### YOUR ASSIGNMENT:
Every entry below needs to be printed again exactly, with its pictures left out.

[Collected data]
- Opening Delimiter -

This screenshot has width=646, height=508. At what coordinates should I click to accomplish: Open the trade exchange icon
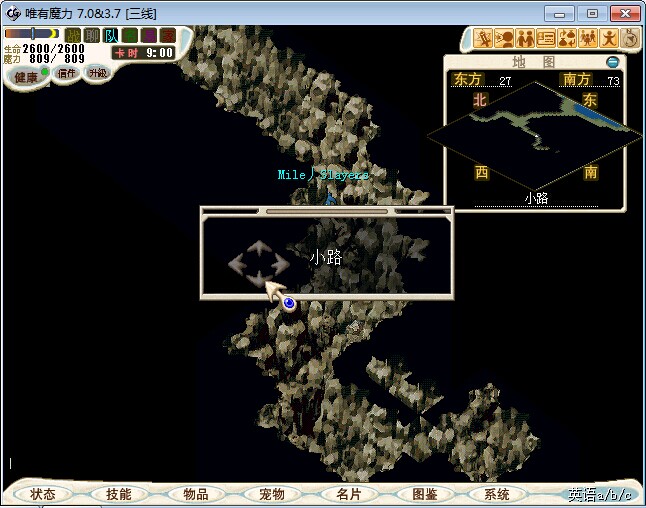567,39
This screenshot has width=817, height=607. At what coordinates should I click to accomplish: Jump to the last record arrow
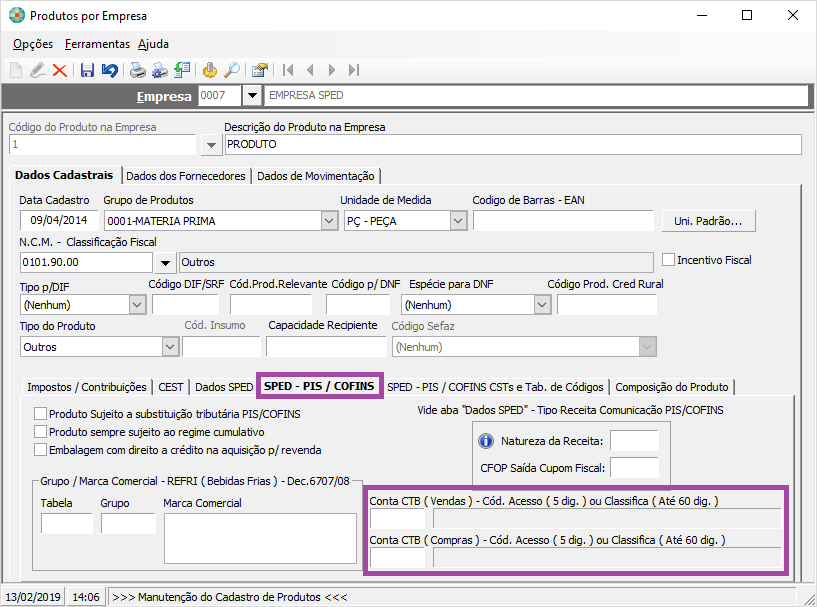tap(356, 70)
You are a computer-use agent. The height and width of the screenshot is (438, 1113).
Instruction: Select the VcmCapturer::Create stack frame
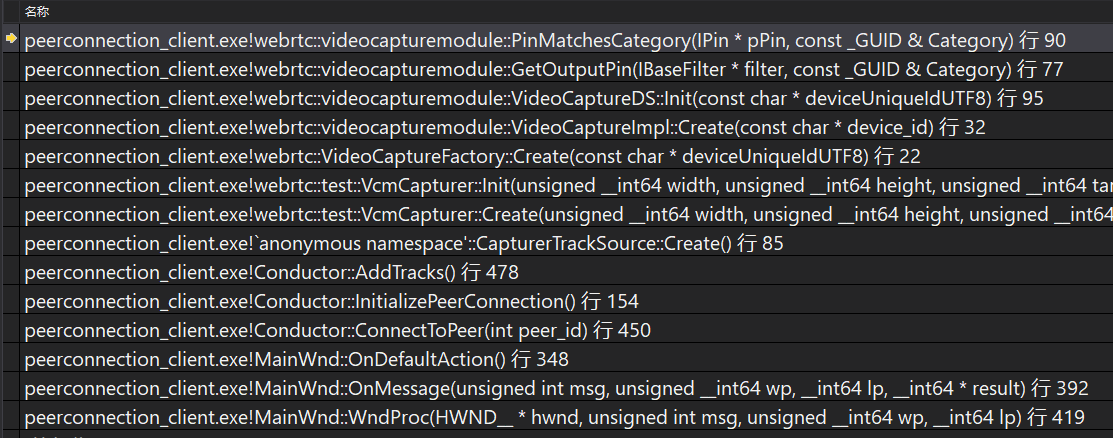[567, 214]
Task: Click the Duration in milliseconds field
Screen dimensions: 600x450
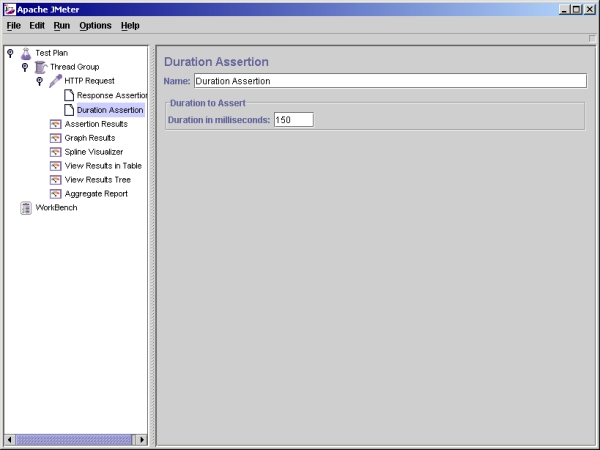Action: [x=293, y=120]
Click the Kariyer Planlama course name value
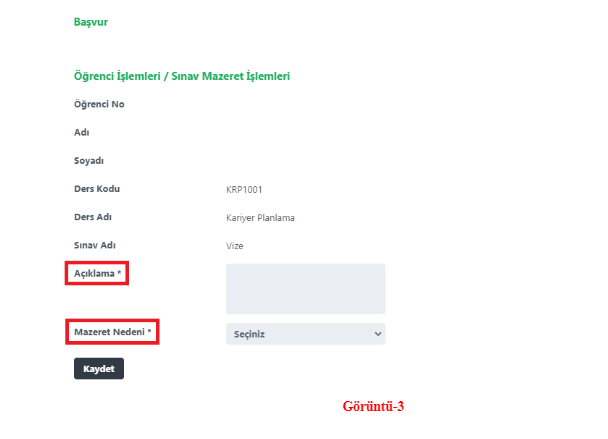The image size is (608, 439). [260, 217]
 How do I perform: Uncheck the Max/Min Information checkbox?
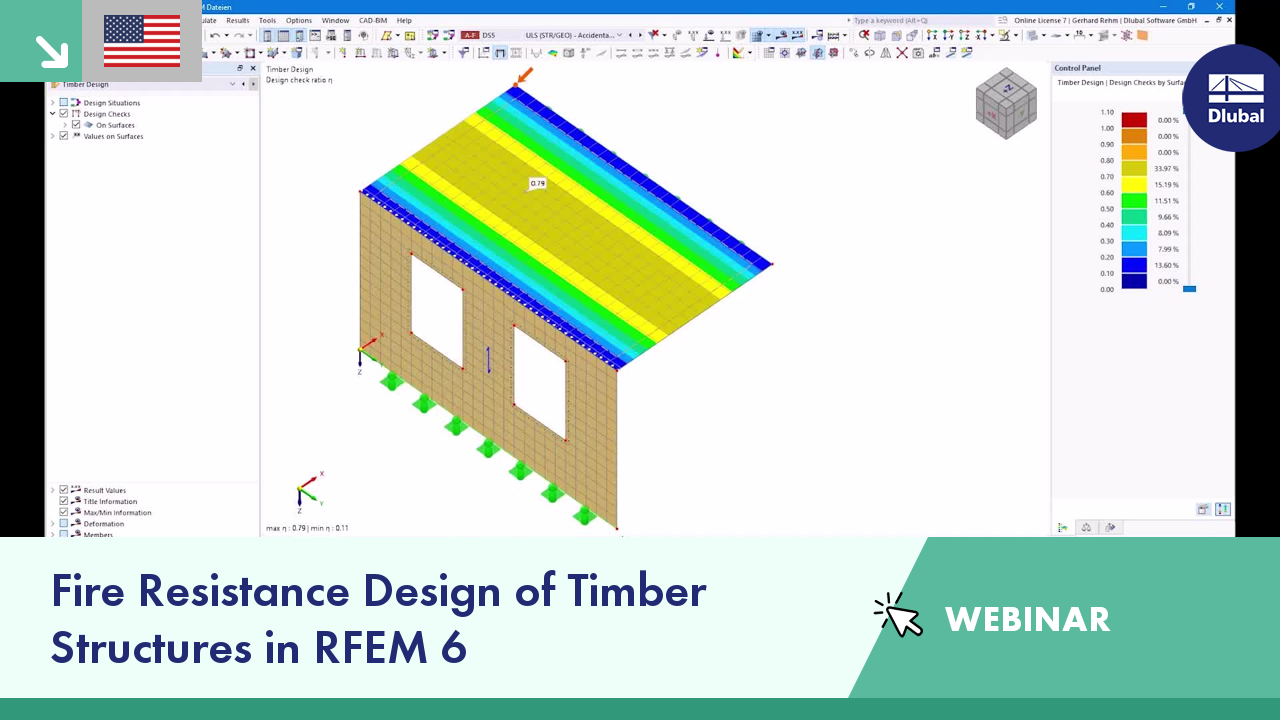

- Closing Delimiter -

### WRITTEN ANSWER:
This screenshot has width=646, height=508. At what coordinates should I click to accomplish: Open the trade exchange icon
567,39
This screenshot has width=817, height=607. At what coordinates should I click to accomplish: Jump to the last record arrow
tap(356, 70)
You are a computer-use agent. The height and width of the screenshot is (438, 1113).
Instruction: Select the VcmCapturer::Create stack frame
[567, 214]
Task: Click the Duration in milliseconds field
Screen dimensions: 600x450
Action: [x=293, y=120]
Click the Kariyer Planlama course name value
The image size is (608, 439). [260, 217]
 How do I perform: Uncheck the Max/Min Information checkbox?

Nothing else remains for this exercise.